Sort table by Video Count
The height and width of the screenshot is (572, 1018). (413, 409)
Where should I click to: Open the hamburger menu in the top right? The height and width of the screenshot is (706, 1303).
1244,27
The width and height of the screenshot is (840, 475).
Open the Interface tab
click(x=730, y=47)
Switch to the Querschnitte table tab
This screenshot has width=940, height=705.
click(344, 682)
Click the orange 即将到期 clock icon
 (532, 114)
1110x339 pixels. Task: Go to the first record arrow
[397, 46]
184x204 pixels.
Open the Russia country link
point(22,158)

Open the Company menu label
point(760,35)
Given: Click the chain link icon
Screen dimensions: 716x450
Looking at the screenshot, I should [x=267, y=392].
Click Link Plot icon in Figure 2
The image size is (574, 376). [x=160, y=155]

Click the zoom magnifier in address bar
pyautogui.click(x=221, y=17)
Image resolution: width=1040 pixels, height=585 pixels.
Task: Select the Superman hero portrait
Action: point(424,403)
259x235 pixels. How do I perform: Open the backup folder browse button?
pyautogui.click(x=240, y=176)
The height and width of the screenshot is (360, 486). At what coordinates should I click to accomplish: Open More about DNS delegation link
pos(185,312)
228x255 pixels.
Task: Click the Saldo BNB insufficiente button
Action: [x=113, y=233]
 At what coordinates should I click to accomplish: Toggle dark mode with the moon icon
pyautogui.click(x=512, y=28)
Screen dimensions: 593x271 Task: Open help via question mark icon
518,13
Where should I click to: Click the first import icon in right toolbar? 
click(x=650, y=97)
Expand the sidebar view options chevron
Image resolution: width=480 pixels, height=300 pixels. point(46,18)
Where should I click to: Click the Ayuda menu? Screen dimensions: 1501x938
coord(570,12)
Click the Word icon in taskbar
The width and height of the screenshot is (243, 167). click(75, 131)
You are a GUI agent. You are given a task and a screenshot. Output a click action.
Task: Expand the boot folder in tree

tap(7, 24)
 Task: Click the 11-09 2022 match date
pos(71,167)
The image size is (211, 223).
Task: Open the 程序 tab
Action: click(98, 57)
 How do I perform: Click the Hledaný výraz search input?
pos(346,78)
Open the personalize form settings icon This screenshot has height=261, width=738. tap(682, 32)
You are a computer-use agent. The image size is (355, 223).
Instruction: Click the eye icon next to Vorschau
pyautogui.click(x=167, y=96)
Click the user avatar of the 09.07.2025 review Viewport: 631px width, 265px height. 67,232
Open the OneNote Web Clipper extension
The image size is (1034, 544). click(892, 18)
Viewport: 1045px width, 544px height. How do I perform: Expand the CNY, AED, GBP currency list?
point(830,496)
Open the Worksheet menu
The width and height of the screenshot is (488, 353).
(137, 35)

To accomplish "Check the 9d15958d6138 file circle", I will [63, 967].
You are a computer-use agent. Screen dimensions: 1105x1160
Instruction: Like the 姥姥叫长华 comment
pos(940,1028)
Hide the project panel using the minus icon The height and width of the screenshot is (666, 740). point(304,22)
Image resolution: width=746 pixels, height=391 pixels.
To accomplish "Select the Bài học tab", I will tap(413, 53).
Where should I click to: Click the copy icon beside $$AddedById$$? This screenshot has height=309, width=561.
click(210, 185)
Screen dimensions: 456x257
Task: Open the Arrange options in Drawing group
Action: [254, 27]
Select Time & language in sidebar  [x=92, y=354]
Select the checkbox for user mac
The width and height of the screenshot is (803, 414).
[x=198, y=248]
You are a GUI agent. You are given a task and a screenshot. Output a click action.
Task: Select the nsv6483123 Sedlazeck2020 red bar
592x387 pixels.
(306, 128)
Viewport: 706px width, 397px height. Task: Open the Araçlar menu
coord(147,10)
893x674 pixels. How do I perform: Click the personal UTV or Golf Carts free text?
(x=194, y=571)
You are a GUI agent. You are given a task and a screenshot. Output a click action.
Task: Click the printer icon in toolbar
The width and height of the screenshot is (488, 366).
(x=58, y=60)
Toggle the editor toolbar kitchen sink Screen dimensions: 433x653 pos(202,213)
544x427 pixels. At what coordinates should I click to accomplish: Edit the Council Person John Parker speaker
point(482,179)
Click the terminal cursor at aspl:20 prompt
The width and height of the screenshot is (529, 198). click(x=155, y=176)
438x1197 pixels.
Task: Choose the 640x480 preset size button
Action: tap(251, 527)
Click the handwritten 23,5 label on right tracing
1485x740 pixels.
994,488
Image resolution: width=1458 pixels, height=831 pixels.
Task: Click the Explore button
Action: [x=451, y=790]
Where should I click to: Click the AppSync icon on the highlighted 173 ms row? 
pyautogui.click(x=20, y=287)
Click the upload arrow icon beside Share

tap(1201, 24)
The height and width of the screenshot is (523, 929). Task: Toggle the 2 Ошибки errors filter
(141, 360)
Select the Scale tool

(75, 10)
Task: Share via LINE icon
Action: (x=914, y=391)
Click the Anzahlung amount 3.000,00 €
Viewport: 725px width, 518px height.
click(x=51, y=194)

## WHAT THE TASK REQUIRES
Give the data again in full, keeping every line as it was.

## RESPONSE FOR THIS EXERCISE
Sort table by Video Count
The height and width of the screenshot is (572, 1018). (413, 409)
Where should I click to: Open the hamburger menu in the top right? The height and width of the screenshot is (706, 1303).
1244,27
The width and height of the screenshot is (840, 475).
Open the Interface tab
click(x=730, y=47)
Switch to the Querschnitte table tab
This screenshot has width=940, height=705.
click(344, 682)
Click the orange 即将到期 clock icon
 (532, 114)
1110x339 pixels. Task: Go to the first record arrow
[397, 46]
184x204 pixels.
Open the Russia country link
point(22,158)

Open the Company menu label
point(760,35)
Given: Click the chain link icon
Screen dimensions: 716x450
Looking at the screenshot, I should [x=267, y=392].
Click Link Plot icon in Figure 2
The image size is (574, 376). [x=160, y=155]

Click the zoom magnifier in address bar
pyautogui.click(x=221, y=17)
Image resolution: width=1040 pixels, height=585 pixels.
Task: Select the Superman hero portrait
Action: point(424,403)
259x235 pixels. How do I perform: Open the backup folder browse button?
pyautogui.click(x=240, y=176)
The height and width of the screenshot is (360, 486). At what coordinates should I click to accomplish: Open More about DNS delegation link
pos(185,312)
228x255 pixels.
Task: Click the Saldo BNB insufficiente button
Action: [x=113, y=233]
 At what coordinates should I click to accomplish: Toggle dark mode with the moon icon
pyautogui.click(x=512, y=28)
Screen dimensions: 593x271 Task: Open help via question mark icon
518,13
Where should I click to: Click the first import icon in right toolbar? 
click(x=650, y=97)
Expand the sidebar view options chevron
Image resolution: width=480 pixels, height=300 pixels. point(46,18)
Where should I click to: Click the Ayuda menu? Screen dimensions: 1501x938
coord(570,12)
Click the Word icon in taskbar
The width and height of the screenshot is (243, 167). click(75, 131)
You are a GUI agent. You are given a task and a screenshot. Output a click action.
Task: Expand the boot folder in tree

tap(7, 24)
 Task: Click the 11-09 2022 match date
pos(71,167)
The image size is (211, 223).
Task: Open the 程序 tab
Action: click(98, 57)
 How do I perform: Click the Hledaný výraz search input?
pos(346,78)
Open the personalize form settings icon This screenshot has height=261, width=738. tap(682, 32)
You are a computer-use agent. The image size is (355, 223).
Instruction: Click the eye icon next to Vorschau
pyautogui.click(x=167, y=96)
Click the user avatar of the 09.07.2025 review Viewport: 631px width, 265px height. 67,232
Open the OneNote Web Clipper extension
The image size is (1034, 544). click(892, 18)
Viewport: 1045px width, 544px height. How do I perform: Expand the CNY, AED, GBP currency list?
point(830,496)
Open the Worksheet menu
The width and height of the screenshot is (488, 353).
(137, 35)

To accomplish "Check the 9d15958d6138 file circle", I will [63, 967].
You are a computer-use agent. Screen dimensions: 1105x1160
Instruction: Like the 姥姥叫长华 comment
pos(940,1028)
Hide the project panel using the minus icon The height and width of the screenshot is (666, 740). point(304,22)
Image resolution: width=746 pixels, height=391 pixels.
To accomplish "Select the Bài học tab", I will tap(413, 53).
Where should I click to: Click the copy icon beside $$AddedById$$? This screenshot has height=309, width=561.
click(210, 185)
Screen dimensions: 456x257
Task: Open the Arrange options in Drawing group
Action: [254, 27]
Select Time & language in sidebar  [x=92, y=354]
Select the checkbox for user mac
The width and height of the screenshot is (803, 414).
[x=198, y=248]
You are a GUI agent. You are given a task and a screenshot. Output a click action.
Task: Select the nsv6483123 Sedlazeck2020 red bar
592x387 pixels.
(306, 128)
Viewport: 706px width, 397px height. Task: Open the Araçlar menu
coord(147,10)
893x674 pixels. How do I perform: Click the personal UTV or Golf Carts free text?
(x=194, y=571)
You are a GUI agent. You are given a task and a screenshot. Output a click action.
Task: Click the printer icon in toolbar
The width and height of the screenshot is (488, 366).
(x=58, y=60)
Toggle the editor toolbar kitchen sink Screen dimensions: 433x653 pos(202,213)
544x427 pixels. At what coordinates should I click to accomplish: Edit the Council Person John Parker speaker
point(482,179)
Click the terminal cursor at aspl:20 prompt
The width and height of the screenshot is (529, 198). click(x=155, y=176)
438x1197 pixels.
Task: Choose the 640x480 preset size button
Action: tap(251, 527)
Click the handwritten 23,5 label on right tracing
1485x740 pixels.
994,488
Image resolution: width=1458 pixels, height=831 pixels.
Task: Click the Explore button
Action: [x=451, y=790]
Where should I click to: Click the AppSync icon on the highlighted 173 ms row? 
pyautogui.click(x=20, y=287)
Click the upload arrow icon beside Share

tap(1201, 24)
The height and width of the screenshot is (523, 929). Task: Toggle the 2 Ошибки errors filter
(141, 360)
Select the Scale tool

(75, 10)
Task: Share via LINE icon
Action: (x=914, y=391)
Click the Anzahlung amount 3.000,00 €
Viewport: 725px width, 518px height.
click(x=51, y=194)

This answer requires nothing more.